▶ [Work instructions]: Report back each line of the records that contains the string "panel".

▶ [Supplied records]:
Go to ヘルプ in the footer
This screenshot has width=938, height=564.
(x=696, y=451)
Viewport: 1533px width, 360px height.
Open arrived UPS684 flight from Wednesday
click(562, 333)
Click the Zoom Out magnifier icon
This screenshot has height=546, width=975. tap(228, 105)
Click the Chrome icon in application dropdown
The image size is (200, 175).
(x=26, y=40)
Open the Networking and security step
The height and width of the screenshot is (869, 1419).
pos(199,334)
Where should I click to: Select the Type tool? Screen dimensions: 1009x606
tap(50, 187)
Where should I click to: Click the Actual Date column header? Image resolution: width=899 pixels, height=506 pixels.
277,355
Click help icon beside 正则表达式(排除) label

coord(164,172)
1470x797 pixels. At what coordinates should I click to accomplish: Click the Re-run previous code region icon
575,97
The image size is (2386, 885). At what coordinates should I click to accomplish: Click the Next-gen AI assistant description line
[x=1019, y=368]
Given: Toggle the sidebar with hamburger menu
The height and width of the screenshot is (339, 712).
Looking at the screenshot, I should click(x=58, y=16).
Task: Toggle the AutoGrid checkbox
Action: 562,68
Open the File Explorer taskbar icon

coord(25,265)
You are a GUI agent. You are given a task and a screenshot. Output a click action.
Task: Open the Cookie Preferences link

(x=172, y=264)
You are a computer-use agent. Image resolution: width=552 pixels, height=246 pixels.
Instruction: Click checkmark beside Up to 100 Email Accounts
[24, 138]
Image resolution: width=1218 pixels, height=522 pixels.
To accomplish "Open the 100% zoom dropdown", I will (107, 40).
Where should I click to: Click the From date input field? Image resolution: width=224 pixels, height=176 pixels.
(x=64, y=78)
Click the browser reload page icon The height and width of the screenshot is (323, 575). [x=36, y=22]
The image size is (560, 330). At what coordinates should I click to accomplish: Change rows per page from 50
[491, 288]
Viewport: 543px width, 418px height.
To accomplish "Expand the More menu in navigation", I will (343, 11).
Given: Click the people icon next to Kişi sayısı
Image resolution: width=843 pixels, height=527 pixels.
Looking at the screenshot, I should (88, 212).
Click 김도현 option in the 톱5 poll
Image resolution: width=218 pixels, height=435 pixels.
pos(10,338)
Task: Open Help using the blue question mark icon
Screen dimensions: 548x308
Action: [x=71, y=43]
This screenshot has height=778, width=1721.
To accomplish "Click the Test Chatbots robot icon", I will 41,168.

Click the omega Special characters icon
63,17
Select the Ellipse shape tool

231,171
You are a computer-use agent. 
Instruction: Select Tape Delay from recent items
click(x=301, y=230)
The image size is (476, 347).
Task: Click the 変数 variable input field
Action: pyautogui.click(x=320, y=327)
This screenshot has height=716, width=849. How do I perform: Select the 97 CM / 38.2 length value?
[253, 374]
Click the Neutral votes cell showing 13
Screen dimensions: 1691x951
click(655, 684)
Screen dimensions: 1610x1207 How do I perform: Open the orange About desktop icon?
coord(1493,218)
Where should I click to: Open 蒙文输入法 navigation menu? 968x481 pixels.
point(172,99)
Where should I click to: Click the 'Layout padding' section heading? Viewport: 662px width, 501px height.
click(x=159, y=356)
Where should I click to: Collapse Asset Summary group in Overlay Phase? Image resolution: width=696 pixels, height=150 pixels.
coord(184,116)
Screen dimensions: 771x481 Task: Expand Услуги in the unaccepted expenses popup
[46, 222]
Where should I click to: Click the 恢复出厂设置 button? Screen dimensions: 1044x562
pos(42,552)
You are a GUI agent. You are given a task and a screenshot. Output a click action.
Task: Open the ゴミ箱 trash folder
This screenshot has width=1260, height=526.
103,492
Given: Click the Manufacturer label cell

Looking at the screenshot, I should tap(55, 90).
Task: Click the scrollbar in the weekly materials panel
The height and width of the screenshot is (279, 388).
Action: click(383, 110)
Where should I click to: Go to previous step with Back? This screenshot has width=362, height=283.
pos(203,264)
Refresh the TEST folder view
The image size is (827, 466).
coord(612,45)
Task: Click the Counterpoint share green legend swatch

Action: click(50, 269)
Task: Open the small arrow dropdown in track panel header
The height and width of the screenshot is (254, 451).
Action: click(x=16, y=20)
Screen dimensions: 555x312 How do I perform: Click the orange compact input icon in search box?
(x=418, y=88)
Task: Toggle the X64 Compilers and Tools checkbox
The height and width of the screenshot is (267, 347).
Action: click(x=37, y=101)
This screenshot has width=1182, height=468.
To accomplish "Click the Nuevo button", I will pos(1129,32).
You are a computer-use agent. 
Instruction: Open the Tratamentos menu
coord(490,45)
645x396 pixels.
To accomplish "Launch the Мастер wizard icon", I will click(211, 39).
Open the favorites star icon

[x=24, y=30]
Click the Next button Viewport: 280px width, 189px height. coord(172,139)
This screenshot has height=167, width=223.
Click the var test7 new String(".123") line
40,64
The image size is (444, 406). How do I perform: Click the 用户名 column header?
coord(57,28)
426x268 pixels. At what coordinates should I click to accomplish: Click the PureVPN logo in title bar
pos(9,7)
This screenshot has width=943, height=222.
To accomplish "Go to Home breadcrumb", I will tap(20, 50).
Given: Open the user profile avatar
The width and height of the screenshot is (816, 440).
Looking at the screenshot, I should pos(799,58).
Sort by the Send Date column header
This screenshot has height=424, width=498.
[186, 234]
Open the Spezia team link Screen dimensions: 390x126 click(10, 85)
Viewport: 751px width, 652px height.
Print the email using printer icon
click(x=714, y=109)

▶ [Exercise output]:
Task: Click the scrollbar in the weekly materials panel
Task: Open the small arrow dropdown in track panel header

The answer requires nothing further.